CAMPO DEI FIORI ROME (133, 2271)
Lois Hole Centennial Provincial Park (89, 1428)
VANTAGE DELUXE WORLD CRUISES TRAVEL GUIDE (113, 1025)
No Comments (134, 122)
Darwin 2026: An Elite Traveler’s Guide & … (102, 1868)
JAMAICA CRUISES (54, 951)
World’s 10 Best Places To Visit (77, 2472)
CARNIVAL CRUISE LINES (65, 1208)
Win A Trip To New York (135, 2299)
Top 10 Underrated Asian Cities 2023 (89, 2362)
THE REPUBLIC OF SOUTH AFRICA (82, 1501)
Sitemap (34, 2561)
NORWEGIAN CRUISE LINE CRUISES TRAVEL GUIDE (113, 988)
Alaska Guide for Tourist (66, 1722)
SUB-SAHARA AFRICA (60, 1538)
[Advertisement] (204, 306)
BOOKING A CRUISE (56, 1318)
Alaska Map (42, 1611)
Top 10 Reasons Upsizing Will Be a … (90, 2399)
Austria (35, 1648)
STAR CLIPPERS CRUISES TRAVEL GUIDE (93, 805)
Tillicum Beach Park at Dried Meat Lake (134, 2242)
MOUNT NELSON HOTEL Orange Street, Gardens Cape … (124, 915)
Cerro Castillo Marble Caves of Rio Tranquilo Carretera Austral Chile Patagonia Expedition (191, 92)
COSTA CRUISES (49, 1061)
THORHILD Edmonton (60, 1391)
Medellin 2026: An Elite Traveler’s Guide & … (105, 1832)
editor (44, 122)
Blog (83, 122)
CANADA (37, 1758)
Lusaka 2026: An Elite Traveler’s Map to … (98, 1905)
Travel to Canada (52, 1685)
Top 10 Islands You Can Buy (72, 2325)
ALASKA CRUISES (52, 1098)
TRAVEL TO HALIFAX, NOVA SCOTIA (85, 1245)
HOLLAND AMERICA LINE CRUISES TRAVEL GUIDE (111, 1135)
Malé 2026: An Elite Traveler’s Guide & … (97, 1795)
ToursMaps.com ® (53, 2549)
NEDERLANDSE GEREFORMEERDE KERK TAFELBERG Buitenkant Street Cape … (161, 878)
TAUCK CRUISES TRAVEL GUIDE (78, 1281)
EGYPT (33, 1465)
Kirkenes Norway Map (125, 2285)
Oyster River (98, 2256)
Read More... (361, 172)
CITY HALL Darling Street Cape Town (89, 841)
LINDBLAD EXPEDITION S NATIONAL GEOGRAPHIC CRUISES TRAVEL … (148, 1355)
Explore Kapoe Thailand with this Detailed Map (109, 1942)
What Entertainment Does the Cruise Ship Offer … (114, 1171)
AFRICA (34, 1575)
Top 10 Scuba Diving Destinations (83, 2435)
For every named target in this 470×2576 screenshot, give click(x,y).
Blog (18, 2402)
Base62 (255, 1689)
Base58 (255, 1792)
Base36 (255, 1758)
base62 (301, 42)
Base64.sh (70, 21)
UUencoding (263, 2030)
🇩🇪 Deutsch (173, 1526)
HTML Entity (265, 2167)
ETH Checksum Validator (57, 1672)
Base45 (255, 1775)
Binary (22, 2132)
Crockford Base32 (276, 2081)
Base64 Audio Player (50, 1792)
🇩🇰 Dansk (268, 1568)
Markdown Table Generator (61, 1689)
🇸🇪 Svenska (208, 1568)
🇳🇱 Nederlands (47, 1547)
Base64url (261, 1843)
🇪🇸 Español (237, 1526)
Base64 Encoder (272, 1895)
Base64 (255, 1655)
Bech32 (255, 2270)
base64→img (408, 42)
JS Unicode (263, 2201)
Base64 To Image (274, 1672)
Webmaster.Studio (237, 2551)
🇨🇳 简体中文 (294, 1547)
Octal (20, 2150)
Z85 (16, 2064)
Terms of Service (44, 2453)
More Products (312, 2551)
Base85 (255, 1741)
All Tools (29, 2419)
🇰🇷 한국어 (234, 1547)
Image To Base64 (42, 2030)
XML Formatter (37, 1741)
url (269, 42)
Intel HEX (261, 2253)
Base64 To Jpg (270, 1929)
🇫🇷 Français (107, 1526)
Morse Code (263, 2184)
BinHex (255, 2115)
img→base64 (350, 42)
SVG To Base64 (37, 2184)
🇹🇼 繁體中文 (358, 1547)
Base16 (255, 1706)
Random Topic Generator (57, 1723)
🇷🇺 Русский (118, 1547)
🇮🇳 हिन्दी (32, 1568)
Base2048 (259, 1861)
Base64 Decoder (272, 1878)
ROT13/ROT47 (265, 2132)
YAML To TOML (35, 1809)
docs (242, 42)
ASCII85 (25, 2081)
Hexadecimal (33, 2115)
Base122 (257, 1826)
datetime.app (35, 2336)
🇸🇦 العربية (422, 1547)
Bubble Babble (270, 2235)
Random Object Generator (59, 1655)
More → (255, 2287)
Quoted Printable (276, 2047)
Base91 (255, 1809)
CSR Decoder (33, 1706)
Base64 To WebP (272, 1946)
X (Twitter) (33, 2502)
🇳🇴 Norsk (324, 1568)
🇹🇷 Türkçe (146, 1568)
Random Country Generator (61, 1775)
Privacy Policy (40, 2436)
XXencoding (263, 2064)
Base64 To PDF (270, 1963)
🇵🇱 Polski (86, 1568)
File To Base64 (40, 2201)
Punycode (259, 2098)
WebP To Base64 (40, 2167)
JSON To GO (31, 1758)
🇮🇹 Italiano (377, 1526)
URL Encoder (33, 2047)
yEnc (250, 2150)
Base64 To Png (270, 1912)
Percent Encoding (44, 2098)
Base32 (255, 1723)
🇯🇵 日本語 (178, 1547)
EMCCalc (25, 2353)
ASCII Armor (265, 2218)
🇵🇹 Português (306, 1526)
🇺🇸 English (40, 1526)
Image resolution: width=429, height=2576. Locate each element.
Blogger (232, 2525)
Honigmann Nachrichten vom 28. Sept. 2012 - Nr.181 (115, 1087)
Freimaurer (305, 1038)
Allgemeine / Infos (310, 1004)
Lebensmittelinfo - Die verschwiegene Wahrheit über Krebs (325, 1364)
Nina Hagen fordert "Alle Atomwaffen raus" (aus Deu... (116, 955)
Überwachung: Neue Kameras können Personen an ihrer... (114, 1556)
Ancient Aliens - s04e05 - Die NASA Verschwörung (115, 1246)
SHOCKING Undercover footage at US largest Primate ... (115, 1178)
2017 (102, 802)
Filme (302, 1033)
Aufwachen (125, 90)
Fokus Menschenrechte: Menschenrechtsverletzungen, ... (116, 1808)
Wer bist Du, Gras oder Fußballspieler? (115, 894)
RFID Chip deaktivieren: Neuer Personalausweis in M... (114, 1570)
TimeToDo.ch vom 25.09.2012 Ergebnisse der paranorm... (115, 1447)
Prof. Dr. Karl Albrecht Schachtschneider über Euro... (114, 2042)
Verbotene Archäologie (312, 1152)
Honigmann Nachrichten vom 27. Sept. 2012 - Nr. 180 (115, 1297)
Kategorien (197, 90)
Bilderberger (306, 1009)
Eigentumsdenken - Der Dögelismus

INSTRUCTIONS TO FOLLOW ->
Both end lines included, restate word for word the lines above from the line with "Allgemeine / Infos (310, 1004)" to the line with "Ancient Aliens - s04e05", and nothing else.

RESPONSE TO THE TASK ->
Allgemeine / Infos (310, 1004)
Lebensmittelinfo - Die verschwiegene Wahrheit über Krebs (325, 1364)
Nina Hagen fordert "Alle Atomwaffen raus" (aus Deu... (116, 955)
Überwachung: Neue Kameras können Personen an ihrer... (114, 1556)
Ancient Aliens - s04e05 - Die NASA Verschwörung (115, 1246)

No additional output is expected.